Se trata de la entrega a jóvenes con 18 años recién cumplidos de un bono para el disfrute de distintos bienes culturales, un crédito de 500 euros con el que podrán adquirir libros, entradas de cine y teatro, e incluso inscribirse en talleres o cursos de música y danza.

El primer país donde se aplicó esta idea fue Islandia.

En los años 90, el gobierno de la isla mostró preocupación por los altos índices de consumo de alcohol, tabaco y demás drogas que se daban entre los jóvenes, y se hizo asesorar por un equipo multidisciplinario de expertos. El resultado de una trabajosa investigación condujo a una solución bien diferente a la de vender cannabis en las farmacias. Por el contrario, prohibieron la publicidad y limitaron en forma estricta la venta de esos productos. Promovieron un cuasi “toque de queda” después de las 10 de la noche y, a cambio de esas medidas, subvencionaron a todos los jóvenes para que realizaran en forma obligatoria actividades deportivas y culturales. (De ahí surge la generación de los integrantes de la selección de Islandia que admiramos en el último mundial). Los logros de la medida fueron espectaculares: “hace 20 años -refiere el portal Playground- para pasear por el centro de Reikiavik había que sortear hordas de adolescentes borrachos”. En aquel entonces, el 42% de los chiquilines de 15 y 16 años consumía alcohol todos los días. Hoy ese índice bajó al 5%. Del 23% que fumaba tabaco, hoy lo hace solo el 3%. Y el consumo de cannabis bajó del 17 al 7%.
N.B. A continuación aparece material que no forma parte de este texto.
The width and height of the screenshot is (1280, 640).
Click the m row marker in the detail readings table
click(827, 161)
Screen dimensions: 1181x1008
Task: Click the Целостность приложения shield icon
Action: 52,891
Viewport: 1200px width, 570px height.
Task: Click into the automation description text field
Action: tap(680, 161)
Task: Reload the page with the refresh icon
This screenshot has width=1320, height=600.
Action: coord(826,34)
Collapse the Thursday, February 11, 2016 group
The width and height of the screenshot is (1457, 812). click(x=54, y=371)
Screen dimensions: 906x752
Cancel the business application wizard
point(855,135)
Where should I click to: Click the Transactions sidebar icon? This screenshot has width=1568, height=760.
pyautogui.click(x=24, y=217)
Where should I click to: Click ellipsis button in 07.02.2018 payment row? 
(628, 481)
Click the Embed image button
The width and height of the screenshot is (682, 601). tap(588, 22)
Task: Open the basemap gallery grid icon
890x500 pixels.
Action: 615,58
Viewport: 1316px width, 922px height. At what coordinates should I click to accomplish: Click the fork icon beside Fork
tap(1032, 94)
¿Por qué bonos para consumo cultural? Porque comprobaron que la adicción crece en la medida que lo hacen las tendencias depresivas. Y el placer que provoca tanto el ejercicio del deporte como hacer música y otras actividades artísticas, reemplaza eficazmente esas demandas psicológicas.

En Italia, hacia 2016, el ex primer ministro Matteo Renzi lanzó un bono para la cultura, incorporando una app que pu-so en contacto a los jóvenes con las diversas alternativas que se abrían a su capacidad de goce artístico.

Los expertos añaden que la propuesta rompe los paradigmas tradicionales de subsidio a la cultura, porque en lugar de invertir recursos en beneficio de los productores, lo hace para dar mayor libertad a los consumidores. Creo que ese es un componente clave que merece ser mirado con atención. Cuando el Estado invierte en producción cultural, inevitablemente elige a quién beneficiar y habilita así una pérdida de objetividad que da lugar a favoritismos y amiguismos políticos. Si en cambio ofrece al consumidor los recursos para que él elija, el subsidio a los productores pasa a ser indirecto, mediatizado por un público abierto a nuevas experiencias.

Lo más interesante de la propuesta francesa es que la aplicación que hace llegar la oferta cultural y educativa a los jóvenes maneja un algoritmo exactamente opuesto al que usan las redes sociales como Facebook e Instagram para embrutecernos: si comprueban que el muchacho busca un cierto género musical, le muestran con mayor énfasis otros diferentes, justamente para ampliar sus conocimientos, en lugar de encerrarlo en sus zonas de confort.

Qué bien nos vendría a nosotros, en el país del porro, una medida de esas características, para darle a nuestros chiquilines lo que les hará mejor al cuerpo y al alma.